The significance of false-negative serological results in COVID-19 has been emphasised [10, 11, 20]. The incubation time in COVID-19 is too short for antibody development, so antibody detection is mainly unsuccessful when clinical symptoms are appearing. In some patients, antibodies can be detected as early as the fifth day of illness and the detection sensitivity increases after the eighth day of illness. For serological diagnosis of acute COVID-19, at least two serum samples should be tested. The first serum should be taken during the first physical examination, and consecutive ones at intervals of approximately 7 to 14 days.
Another problem is false positivity. For example, we reported on one patient with autoimmune hypergammaglobulinemia and respiratory symptoms, who was RT-qPCR-negative for SARS-CoV-2 in two separate samples and showed low anti-SARS-CoV-2 IgM reactivity but at the same time had detectable IgM against Lyme borreliosis, TBE, VZV, measles, and mumps. The similarity of coronaviruses may probably explain the false results of anti-SARS-CoV-2 IgG. Furthermore, false anti-SARS-CoV-2 IgA is also possible. In the evaluation of IgA assays, we encountered one acute EBV patient who had been diagnosed with IgA anti-SARS-CoV-2 reactivity prior to the COVID-19 pandemic. Although a limitation of this study is the small number of patients included, it is evidently important to detect the serological response in accordance with the duration and severity of the disease, the type of test, and the characteristics of the subjects. Testing consecutive samples and monitoring of the antibody kinetics are essential. Experience gained from low prevalence diseases points to the role of positive predictive values and the potential consequences of false-positive results.

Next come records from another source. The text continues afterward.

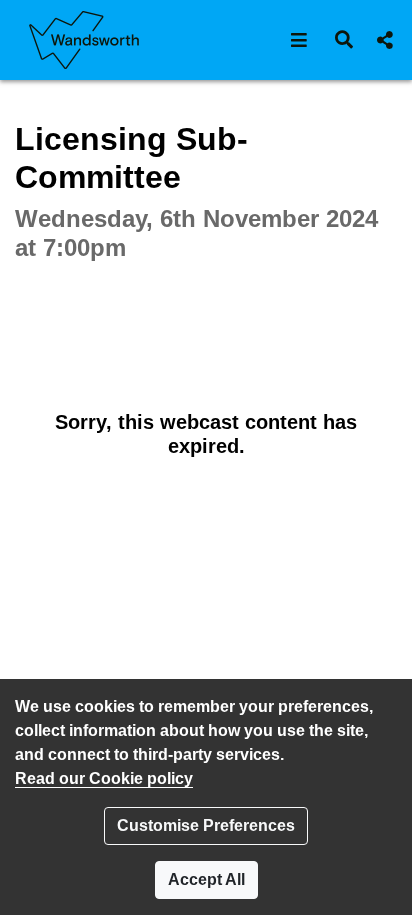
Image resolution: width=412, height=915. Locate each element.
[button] (299, 40)
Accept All (206, 879)
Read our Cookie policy (104, 778)
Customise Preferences (206, 825)
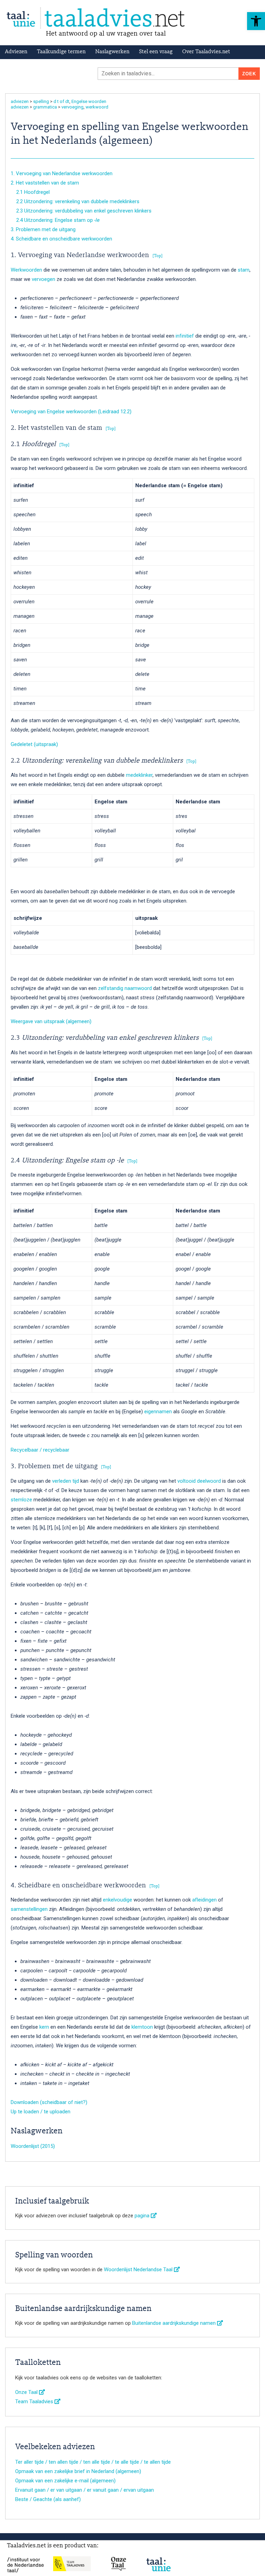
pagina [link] (143, 2215)
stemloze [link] (21, 1500)
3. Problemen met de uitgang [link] (43, 229)
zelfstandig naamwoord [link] (125, 988)
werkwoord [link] (97, 107)
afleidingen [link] (204, 1900)
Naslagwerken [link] (112, 52)
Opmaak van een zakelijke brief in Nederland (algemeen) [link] (78, 2471)
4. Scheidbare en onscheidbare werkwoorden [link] (61, 239)
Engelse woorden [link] (88, 101)
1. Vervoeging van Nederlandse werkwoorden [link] (61, 173)
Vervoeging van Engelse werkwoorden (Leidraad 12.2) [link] (71, 411)
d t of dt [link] (61, 101)
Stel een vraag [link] (156, 52)
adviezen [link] (20, 101)
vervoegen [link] (43, 279)
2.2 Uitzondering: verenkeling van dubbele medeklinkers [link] (75, 201)
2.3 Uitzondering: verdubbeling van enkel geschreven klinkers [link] (81, 211)
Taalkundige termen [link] (61, 52)
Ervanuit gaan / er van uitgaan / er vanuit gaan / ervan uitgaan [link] (84, 2490)
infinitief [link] (185, 336)
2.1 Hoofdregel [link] (30, 192)
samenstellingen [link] (29, 1909)
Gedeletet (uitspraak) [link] (34, 744)
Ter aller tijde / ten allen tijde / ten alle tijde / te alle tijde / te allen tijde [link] (93, 2462)
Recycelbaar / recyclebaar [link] (40, 1450)
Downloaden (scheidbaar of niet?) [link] (49, 2102)
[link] (256, 21)
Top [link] (157, 256)
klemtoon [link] (142, 2027)
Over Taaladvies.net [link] (206, 52)
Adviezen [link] (16, 52)
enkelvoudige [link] (117, 1900)
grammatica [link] (45, 107)
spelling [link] (41, 101)
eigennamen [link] (158, 1411)
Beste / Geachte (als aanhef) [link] (48, 2499)
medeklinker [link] (139, 775)
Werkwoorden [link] (26, 270)
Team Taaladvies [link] (35, 2401)
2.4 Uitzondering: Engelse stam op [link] (55, 220)
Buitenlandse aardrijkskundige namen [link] (174, 2323)
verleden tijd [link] (65, 1481)
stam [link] (243, 270)
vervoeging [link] (72, 107)
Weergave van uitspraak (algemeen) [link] (51, 1021)
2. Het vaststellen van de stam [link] (45, 183)
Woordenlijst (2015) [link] (33, 2146)
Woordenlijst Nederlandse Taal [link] (139, 2269)
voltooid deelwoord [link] (199, 1481)
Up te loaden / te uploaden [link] (40, 2111)
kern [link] (44, 2027)
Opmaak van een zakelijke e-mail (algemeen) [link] (65, 2481)
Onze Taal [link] (27, 2392)
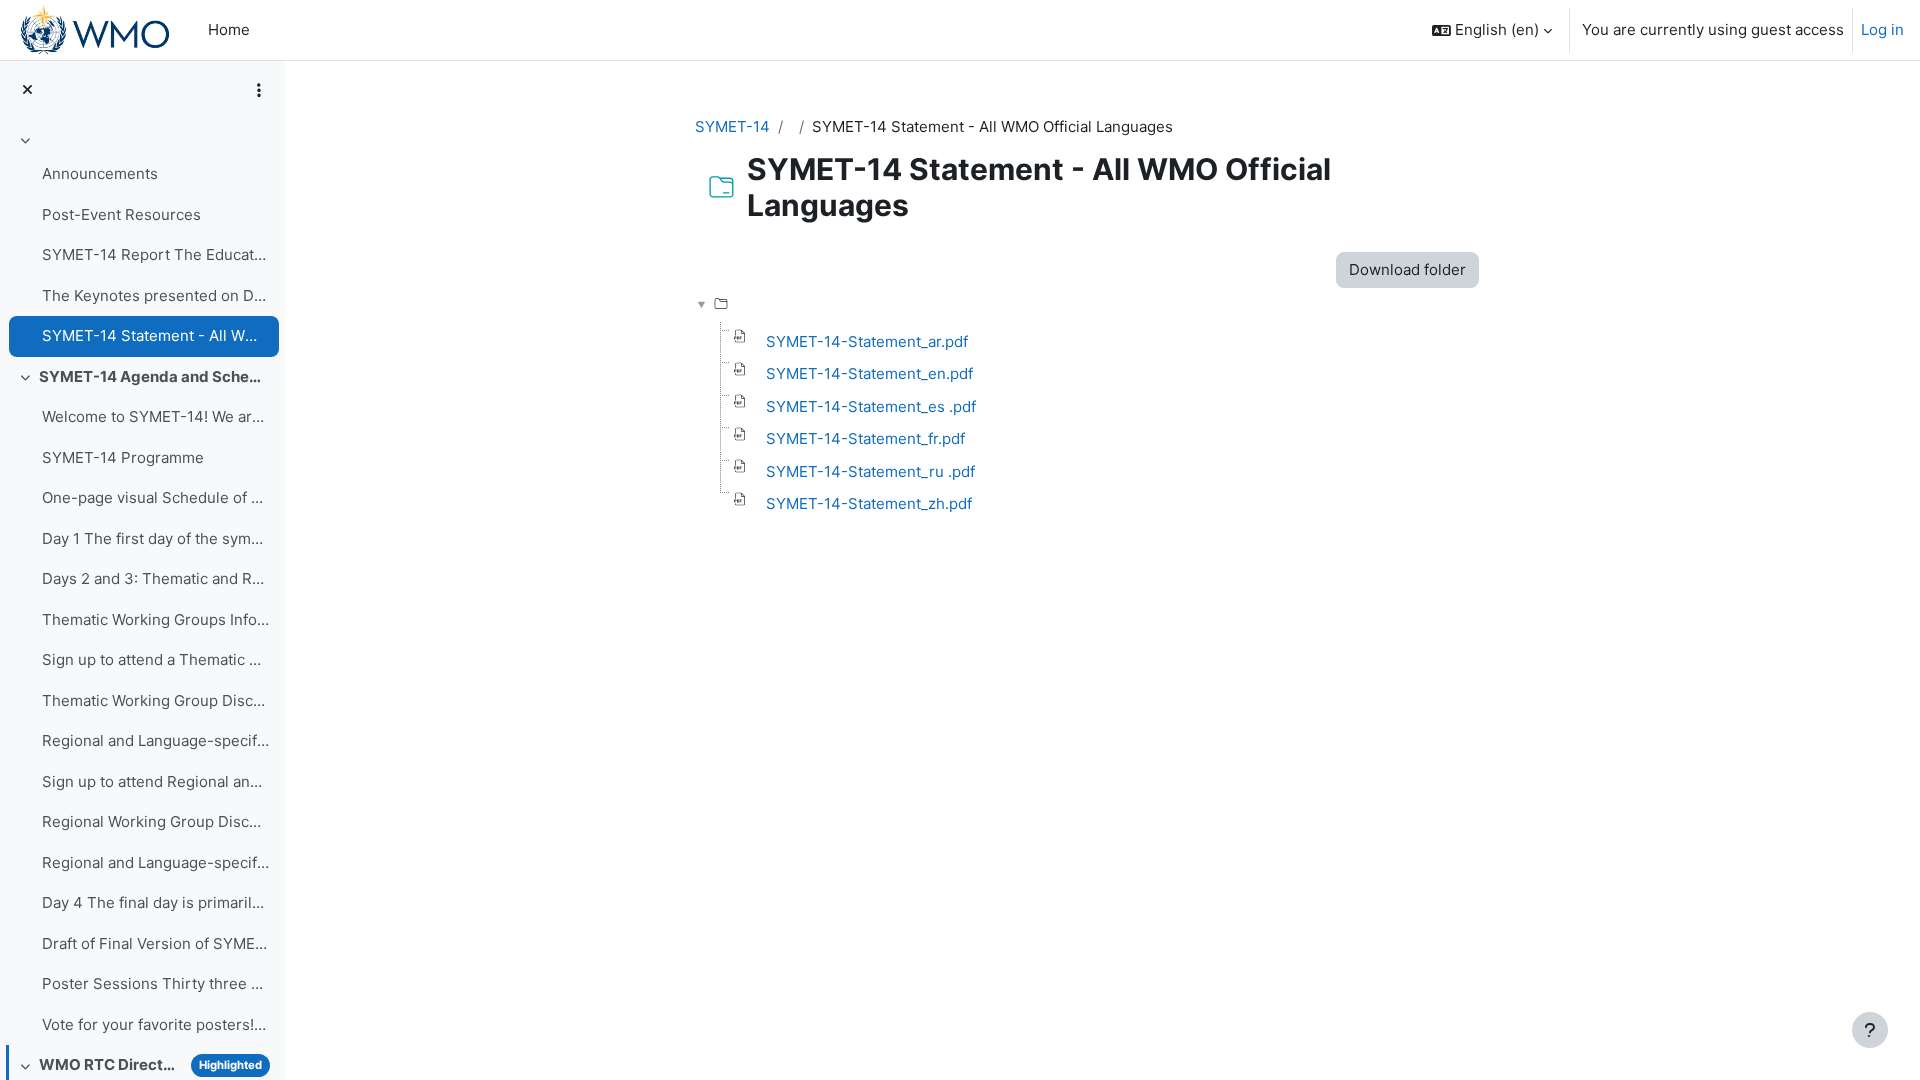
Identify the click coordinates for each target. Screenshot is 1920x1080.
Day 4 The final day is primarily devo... (155, 902)
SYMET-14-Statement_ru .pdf (870, 471)
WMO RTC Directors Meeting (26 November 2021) (111, 1064)
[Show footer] (1870, 1030)
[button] (1492, 30)
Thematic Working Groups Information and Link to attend (155, 619)
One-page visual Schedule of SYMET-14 (155, 497)
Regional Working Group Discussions (155, 821)
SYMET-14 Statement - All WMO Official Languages (155, 335)
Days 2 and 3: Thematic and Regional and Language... (155, 578)
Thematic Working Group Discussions (155, 700)
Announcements (100, 173)
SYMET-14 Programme (123, 457)
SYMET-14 (732, 126)
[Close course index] (27, 90)
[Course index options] (259, 90)
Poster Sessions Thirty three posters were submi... (155, 983)
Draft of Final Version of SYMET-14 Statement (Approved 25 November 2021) (155, 943)
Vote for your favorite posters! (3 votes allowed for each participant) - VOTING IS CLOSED (155, 1024)
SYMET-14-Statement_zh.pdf (869, 503)
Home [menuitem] (229, 29)
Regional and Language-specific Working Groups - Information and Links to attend (155, 740)
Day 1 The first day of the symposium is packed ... (155, 538)
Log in (1882, 29)
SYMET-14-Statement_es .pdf (871, 406)
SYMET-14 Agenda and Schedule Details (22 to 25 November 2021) (154, 376)
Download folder (1407, 269)
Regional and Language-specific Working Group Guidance (155, 862)
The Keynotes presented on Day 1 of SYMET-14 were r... (155, 295)
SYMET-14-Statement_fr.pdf (865, 438)
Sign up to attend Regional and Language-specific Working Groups (155, 781)
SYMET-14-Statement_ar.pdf (867, 341)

In conclusion, antibody response in COVID-19 varies greatly and depends on the time the serum is taken and the severity of the disease but also on the type of test used. IgM and IgA antibodies as markers of early-stage disease are comparable, although they cannot replace each other. Simultaneous IgM/IgG/IgA antibody testing followed by the confirmation of anti-SARS-CoV-2 positive findings with another test in a two-tier testing approach is recommended. Even with the two-step testing approach, clinical interpretation is crucial for COVID-19 diagnosis.